Elizabeth Lucas Pinckney
Elizabeth Lucas was born in the Caribbean, on the island of Antigua, in the British West Indies. The daughter of a British official and army officer, Elizabeth was educated in England, before her father moved his family to the South Carolina Colony in 1738. They settled on the Wappoo River, near the capital of Charles Town.
Lieutenant Colonel Lucas went to England in 1739, leaving his young daughter in charge of her ailing mother as well as the main plantation at Wappoo and two other family properties. Eliza, as she was usually called, responded swiftly to the new responsibilities; she became known as one of the most efficient and charming plantation mistresses in the colony.
Eliza Lucas began to experiment with indigo seeds in 1741. Up to this time, rice had been the principal crop for the South Carolina Colony. Eliza had only moderate success at first. However, with the assistance of an experienced planter her father sent from the Caribbean, by 1744, Lucas had successfully ripened indigo seeds.
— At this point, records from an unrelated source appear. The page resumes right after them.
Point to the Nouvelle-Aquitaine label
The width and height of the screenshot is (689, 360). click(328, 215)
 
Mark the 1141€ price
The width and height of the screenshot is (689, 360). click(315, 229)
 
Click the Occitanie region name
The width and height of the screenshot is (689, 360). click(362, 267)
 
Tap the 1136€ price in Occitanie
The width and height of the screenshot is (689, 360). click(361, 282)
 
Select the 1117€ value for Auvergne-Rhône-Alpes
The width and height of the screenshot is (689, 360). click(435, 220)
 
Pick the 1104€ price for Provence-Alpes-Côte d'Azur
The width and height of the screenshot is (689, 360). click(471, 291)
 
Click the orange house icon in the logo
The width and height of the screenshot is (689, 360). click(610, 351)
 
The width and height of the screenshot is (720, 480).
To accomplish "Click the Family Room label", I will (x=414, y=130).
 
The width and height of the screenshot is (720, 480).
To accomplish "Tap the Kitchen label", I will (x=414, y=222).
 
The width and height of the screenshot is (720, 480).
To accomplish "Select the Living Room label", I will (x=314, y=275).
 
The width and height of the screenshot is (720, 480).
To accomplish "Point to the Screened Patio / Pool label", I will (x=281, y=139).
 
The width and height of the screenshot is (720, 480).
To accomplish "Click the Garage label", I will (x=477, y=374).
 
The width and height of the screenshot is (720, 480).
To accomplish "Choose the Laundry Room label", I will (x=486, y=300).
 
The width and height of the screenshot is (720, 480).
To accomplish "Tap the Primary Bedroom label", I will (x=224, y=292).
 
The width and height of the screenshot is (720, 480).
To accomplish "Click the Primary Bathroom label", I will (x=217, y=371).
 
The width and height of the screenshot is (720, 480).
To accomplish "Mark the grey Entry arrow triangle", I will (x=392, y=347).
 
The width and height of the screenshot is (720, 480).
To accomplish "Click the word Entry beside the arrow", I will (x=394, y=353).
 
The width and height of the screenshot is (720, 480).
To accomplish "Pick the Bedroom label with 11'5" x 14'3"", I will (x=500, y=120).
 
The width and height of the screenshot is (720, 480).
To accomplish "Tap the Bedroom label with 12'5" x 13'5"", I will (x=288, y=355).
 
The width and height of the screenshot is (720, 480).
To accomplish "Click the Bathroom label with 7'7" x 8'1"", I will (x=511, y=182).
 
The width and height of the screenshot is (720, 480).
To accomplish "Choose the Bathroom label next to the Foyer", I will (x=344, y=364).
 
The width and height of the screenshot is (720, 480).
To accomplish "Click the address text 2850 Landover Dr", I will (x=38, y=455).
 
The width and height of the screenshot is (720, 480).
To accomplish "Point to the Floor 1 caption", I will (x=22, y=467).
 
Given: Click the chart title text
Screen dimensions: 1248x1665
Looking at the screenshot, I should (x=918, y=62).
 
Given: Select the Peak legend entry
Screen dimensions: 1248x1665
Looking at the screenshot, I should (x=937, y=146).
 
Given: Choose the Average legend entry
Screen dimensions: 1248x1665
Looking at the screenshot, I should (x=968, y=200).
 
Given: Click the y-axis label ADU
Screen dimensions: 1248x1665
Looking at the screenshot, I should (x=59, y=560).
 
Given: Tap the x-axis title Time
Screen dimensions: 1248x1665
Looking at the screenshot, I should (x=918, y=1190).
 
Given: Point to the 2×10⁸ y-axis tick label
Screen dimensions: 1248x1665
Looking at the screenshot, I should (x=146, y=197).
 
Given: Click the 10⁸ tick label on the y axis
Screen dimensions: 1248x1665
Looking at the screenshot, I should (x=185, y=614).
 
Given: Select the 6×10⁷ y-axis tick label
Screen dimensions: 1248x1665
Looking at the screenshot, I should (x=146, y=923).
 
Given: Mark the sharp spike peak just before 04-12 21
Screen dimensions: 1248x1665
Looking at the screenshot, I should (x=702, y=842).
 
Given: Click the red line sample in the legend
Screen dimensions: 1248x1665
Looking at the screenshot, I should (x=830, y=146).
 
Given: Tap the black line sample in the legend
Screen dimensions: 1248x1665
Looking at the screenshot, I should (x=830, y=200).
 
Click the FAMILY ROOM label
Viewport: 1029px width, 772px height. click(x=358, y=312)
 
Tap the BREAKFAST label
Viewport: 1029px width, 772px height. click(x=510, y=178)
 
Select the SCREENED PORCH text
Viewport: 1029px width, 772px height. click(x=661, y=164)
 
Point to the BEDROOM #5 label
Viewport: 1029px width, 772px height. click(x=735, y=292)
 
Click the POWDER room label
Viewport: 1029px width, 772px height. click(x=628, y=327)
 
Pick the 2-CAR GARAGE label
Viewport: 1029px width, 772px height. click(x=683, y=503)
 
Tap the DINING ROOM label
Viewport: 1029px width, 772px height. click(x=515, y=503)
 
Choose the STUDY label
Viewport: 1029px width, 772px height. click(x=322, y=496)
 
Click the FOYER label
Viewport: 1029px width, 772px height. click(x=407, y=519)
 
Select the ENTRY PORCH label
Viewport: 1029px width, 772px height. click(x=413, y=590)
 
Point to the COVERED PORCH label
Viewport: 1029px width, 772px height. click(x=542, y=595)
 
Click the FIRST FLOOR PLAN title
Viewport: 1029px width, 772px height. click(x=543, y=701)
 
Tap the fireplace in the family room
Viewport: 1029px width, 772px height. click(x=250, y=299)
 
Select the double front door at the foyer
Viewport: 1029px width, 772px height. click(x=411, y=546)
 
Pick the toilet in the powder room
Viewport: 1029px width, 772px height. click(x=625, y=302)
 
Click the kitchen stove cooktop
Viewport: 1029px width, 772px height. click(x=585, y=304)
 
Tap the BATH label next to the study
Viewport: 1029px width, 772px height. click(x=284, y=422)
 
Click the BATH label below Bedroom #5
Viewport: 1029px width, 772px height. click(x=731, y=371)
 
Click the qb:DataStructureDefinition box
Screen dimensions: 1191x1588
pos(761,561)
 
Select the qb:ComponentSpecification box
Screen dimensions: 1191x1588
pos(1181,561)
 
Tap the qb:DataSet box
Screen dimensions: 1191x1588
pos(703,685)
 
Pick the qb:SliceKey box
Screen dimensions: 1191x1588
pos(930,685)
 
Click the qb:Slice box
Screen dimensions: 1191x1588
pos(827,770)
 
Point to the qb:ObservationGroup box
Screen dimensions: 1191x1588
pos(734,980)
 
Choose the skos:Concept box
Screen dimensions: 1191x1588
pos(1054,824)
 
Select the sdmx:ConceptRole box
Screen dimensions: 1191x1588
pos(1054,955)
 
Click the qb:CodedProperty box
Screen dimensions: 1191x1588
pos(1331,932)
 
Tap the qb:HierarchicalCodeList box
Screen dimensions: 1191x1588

She sent her firstindigo shipment—six pounds—to England in 1747. By 1774, the year prior to the American Revolution, the export had risen to an amazing 1,107,660 pounds. In 1744, Lucas married Charles Pinckney, a widower who was twice her age. He built the Belmont plantation on Charles Town Neck and the couple lived in prosperity and social distinction.
Pinckeny was appointed the colonial agent for South Carolina in 1753 and the family moved to England. Charles Pinckney died in 1758, and Eliza returned to South Carolina. She left her two sons in England to receive their education, and did not see them again until the start of the American Revolution.
Though they were schooled in Britain, the sons sided with the Patriot cause, served with distinction during the war, and then went on to fill important positions during the early Federal period.
Eliza’s later years were spent with her family. She lived at the family property at Belmont until 1783, when she went to live with her widowed daughter and her grandchildren at the plantation on the Santee River. During these years, Eliza also became a good friend of George Washington; when she died in Philadelphia at the age of 71, at his own request, President Washington served as one of the pallbearers at her funeral.